A base utilizada nesta pesquisa foi construída entre setembro de 2015 e março de 2016. Os dados foram coletados por meio de observação direta nas audiências de custódia e de análise documental dos autos de prisão em flagrante delito (APFDs), documentos oficiais que contêm as informações mais importantes da aplicação do flagrante delito de cada ocorrência, relativos a todos os crimes que geraram a prisão em flagrante no período escolhido para análise. Os dados também fornecem os indicadores sociodemográficos dos acusados e as circunstâncias nas quais a prisão em flagrante foi aplicada. A partir de então, foi obtida uma amostra de 825 casos, representativa do universo em que as audiências de custódia foram realizadas, e por consequência do universo em que as prisões em flagrante foram aplicadas.

O que se pretende obter com o manejo da metodologia quantitativa é o diferencial de incriminação do flagrante por tráfico de drogas, quando comparado ao flagrante por outros crimes. Como afirmam Kitsuse e Cicourel (1963KITSUSE, John I.; CICOUREL, Aaron V. “A Note on the use of Official Statistics”. Social Problems, vol. 11, n. 2, pp. 131-139, 1963.), as estatísticas podem representar instrumento metodológico valioso. Os autores ressaltam que quando o recorte de pesquisa apresenta questões mais relacionadas à acusação social, à imputação contra determinado indivíduo ou população, e não aos motivos subjetivos do cometimento do crime em si, as perspectivas metodológicas quantitativas respondem de maneira satisfatória em termos científicos. É o caso da pesquisa relacionada a este artigo, pois aqui a preocupação relativa ao objeto de pesquisa envolve justamente esse diferencial de incriminação, no sentido de mensurar se o flagrante delito, como instituto de exceção, é também instrumento que viabiliza o sentido de controle social quando se pensa na repressão às drogas de forma geral.

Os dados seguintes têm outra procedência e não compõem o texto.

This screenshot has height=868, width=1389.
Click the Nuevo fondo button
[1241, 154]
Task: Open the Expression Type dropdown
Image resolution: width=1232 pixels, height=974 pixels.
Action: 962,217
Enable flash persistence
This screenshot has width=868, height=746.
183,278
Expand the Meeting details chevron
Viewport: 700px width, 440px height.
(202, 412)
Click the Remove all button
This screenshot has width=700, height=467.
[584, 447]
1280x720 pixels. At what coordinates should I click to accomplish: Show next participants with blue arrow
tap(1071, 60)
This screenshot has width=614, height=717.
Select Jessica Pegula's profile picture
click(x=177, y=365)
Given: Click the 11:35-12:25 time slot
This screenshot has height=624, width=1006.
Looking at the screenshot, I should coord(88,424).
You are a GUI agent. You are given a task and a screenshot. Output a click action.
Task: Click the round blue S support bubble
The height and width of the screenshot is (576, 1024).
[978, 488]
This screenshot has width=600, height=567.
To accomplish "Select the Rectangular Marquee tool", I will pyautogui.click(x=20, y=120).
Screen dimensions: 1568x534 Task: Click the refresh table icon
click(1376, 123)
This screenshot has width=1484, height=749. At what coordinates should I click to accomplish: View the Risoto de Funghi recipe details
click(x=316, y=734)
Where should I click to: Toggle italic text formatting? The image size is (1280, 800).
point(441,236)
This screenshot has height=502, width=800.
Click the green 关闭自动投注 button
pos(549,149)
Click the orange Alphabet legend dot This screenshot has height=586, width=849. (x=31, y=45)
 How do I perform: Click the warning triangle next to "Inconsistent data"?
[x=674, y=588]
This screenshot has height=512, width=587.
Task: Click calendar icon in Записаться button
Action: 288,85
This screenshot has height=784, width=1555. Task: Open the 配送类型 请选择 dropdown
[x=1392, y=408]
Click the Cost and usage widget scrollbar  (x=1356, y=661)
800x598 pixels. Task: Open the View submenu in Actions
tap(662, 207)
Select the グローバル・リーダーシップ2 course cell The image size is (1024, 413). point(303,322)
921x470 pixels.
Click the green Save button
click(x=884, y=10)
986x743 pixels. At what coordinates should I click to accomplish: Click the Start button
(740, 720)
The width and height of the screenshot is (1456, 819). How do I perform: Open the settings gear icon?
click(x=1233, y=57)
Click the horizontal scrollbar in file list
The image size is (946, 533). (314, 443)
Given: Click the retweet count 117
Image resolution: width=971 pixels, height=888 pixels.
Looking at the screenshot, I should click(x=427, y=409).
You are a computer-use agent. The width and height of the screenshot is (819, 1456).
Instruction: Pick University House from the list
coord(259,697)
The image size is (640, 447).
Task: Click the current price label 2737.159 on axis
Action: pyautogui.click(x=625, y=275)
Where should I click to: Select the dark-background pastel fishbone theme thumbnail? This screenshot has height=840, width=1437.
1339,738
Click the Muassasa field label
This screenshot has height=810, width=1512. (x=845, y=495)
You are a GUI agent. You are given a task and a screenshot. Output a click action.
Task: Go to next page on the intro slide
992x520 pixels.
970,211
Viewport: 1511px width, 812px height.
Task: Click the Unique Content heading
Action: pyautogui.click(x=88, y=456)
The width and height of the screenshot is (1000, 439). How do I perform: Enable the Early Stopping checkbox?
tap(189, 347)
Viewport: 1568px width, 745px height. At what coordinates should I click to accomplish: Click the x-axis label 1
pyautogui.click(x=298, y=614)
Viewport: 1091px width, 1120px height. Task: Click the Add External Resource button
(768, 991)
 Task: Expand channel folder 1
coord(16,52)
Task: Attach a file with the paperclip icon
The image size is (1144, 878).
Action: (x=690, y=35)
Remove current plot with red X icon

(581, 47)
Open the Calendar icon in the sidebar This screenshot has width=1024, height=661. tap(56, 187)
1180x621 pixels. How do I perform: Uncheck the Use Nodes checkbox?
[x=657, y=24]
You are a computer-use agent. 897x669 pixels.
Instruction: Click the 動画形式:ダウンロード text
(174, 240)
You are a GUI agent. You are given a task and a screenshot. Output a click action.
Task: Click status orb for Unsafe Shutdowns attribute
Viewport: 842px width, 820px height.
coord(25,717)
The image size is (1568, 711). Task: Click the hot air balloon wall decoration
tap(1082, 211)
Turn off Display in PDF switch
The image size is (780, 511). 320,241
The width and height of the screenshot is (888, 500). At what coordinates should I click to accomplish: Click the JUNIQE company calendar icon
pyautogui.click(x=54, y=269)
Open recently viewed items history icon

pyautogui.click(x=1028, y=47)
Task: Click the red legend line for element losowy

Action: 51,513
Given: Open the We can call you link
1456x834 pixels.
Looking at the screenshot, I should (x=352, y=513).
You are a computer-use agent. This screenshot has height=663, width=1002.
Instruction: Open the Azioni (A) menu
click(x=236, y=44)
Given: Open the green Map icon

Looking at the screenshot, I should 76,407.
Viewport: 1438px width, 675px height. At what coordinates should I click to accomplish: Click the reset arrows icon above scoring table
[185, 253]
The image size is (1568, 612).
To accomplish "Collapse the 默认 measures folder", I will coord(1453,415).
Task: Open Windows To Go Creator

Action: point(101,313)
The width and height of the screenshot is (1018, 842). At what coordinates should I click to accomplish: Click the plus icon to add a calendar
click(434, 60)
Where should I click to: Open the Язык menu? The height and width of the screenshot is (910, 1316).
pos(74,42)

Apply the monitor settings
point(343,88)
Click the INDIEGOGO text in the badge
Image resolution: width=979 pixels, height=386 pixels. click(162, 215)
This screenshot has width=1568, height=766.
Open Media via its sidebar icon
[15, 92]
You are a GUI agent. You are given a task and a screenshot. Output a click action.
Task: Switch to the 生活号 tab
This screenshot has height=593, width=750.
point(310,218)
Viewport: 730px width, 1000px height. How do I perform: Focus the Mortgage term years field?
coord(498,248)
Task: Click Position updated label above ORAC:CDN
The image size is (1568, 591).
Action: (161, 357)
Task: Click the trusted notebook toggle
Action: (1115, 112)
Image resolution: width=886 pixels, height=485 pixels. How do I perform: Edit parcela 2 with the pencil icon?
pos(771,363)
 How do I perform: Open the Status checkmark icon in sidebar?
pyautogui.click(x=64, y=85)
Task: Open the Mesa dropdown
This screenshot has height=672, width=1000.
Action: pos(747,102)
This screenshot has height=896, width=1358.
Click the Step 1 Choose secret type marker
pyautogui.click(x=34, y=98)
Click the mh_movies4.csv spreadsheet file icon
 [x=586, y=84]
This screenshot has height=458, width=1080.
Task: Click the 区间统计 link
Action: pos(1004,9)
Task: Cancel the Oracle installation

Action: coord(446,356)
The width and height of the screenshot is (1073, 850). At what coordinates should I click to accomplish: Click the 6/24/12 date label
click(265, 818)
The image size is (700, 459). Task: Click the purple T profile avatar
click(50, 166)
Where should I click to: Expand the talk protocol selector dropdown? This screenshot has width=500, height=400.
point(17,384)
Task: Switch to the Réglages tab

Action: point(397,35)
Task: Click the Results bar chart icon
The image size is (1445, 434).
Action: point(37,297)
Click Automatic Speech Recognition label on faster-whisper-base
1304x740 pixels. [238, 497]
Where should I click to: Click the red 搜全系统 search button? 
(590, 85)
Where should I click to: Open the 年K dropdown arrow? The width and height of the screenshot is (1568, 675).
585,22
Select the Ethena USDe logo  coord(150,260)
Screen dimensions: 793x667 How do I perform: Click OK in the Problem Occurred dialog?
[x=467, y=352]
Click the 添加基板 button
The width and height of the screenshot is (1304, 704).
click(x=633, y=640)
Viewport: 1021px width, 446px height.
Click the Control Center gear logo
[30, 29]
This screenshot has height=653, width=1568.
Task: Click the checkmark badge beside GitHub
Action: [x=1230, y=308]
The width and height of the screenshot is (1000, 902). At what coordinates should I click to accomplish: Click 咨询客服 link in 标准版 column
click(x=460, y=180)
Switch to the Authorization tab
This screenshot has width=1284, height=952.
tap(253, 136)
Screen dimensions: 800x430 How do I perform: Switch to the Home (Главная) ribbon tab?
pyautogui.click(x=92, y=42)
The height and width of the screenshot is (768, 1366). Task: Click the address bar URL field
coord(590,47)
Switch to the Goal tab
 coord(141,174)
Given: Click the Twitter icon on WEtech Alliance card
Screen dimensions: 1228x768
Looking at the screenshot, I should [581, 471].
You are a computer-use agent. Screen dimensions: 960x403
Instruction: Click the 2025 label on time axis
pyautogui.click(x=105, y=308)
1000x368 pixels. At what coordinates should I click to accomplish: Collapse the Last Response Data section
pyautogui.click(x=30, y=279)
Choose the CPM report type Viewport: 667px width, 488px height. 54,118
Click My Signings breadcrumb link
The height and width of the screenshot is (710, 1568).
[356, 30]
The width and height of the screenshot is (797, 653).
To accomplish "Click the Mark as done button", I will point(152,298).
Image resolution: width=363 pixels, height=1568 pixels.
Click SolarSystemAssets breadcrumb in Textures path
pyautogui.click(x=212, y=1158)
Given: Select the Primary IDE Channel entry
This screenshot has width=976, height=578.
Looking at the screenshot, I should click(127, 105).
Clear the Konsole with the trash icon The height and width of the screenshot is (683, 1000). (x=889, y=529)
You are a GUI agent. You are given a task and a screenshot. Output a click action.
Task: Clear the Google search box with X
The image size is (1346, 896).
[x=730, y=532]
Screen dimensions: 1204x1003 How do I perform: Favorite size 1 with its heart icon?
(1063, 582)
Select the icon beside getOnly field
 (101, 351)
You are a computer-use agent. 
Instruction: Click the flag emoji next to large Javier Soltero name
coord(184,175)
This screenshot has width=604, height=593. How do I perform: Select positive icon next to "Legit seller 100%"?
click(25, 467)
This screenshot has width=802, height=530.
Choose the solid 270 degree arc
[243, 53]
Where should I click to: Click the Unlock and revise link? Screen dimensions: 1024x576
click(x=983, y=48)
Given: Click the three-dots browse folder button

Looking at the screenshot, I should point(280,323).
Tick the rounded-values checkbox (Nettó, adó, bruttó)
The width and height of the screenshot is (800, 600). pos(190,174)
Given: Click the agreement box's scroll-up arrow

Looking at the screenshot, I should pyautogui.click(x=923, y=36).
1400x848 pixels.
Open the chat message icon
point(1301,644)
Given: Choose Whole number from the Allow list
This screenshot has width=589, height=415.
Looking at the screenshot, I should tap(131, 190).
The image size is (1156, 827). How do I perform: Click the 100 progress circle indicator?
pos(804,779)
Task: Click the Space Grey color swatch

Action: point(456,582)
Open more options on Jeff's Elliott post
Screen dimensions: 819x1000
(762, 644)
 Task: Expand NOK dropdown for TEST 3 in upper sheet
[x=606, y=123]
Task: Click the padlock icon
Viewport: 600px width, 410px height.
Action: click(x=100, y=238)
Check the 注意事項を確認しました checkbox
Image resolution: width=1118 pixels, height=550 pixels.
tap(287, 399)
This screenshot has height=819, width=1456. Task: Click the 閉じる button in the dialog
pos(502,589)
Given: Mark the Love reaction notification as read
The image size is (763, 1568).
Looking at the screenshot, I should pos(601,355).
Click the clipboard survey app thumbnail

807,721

Certamente há de se fazer algumas ressalvas metodológicas ao uso das estatísticas oficiais. A primeira delas é bem pontuada por Campos Coelho (1978COELHO, Edmundo Campos. “Criminalização da marginalidade e a marginalização da criminalidade”. Revista de Administração Pública, vol. 12, n. 2, pp.139-61, 1978.), que mostra como o pesquisador deve agir com parcimônia na interpretação desses dados: eles não devem ser tomados como descritivos da integralidade de todos os crimes que acontecem em determinada sociedade, mas tão somente aqueles que são registrados. O pesquisador deve considerar a chamada “cifra oculta”, isto é, os crimes que de fato se consolidam, mas não chegam, por diversos motivos que variam de caso a caso, a ser registrados. No caso desta pesquisa, como são exatamente os casos registrados que perfazem a preocupação metodológica relacionada mais diretamente ao objeto de estudo, os dados estatísticos oficiais e a metodologia quantitativa se amoldam adequadamente aos objetivos e justificativas propostos.

Na construção do desenho metodológico da pesquisa, foi confeccionada uma variável dependente principal, designada “var _ dep”, que divide os 825 casos da amostra entre os flagrantes por tráfico-1 e os flagrantes por outros crimes-0. Em seguida, a partir dos dados do banco, foram manejadas as variáveis explicativas sociodemográficas dos acusados: 1) sexo, 2) idade, 3) escolaridade, 4) estado civil e 5) cor.

Posteriormente, foram construídas as variáveis explicativas relacionadas à aplicação do flagrante delito, ou seja, às circunstâncias de fato e pessoais em que ele foi aplicado. As variáveis discriminadas foram: 1) testemunhas (presença ou não de testemunhas não policiais), 2) abordagem (motivos que ocasionaram a abordagem do suspeito), 3) armas (presença ou não de armas com acusado no momento da prisão) e 4) local de ocorrência (onde foi aplicado o flagrante delito).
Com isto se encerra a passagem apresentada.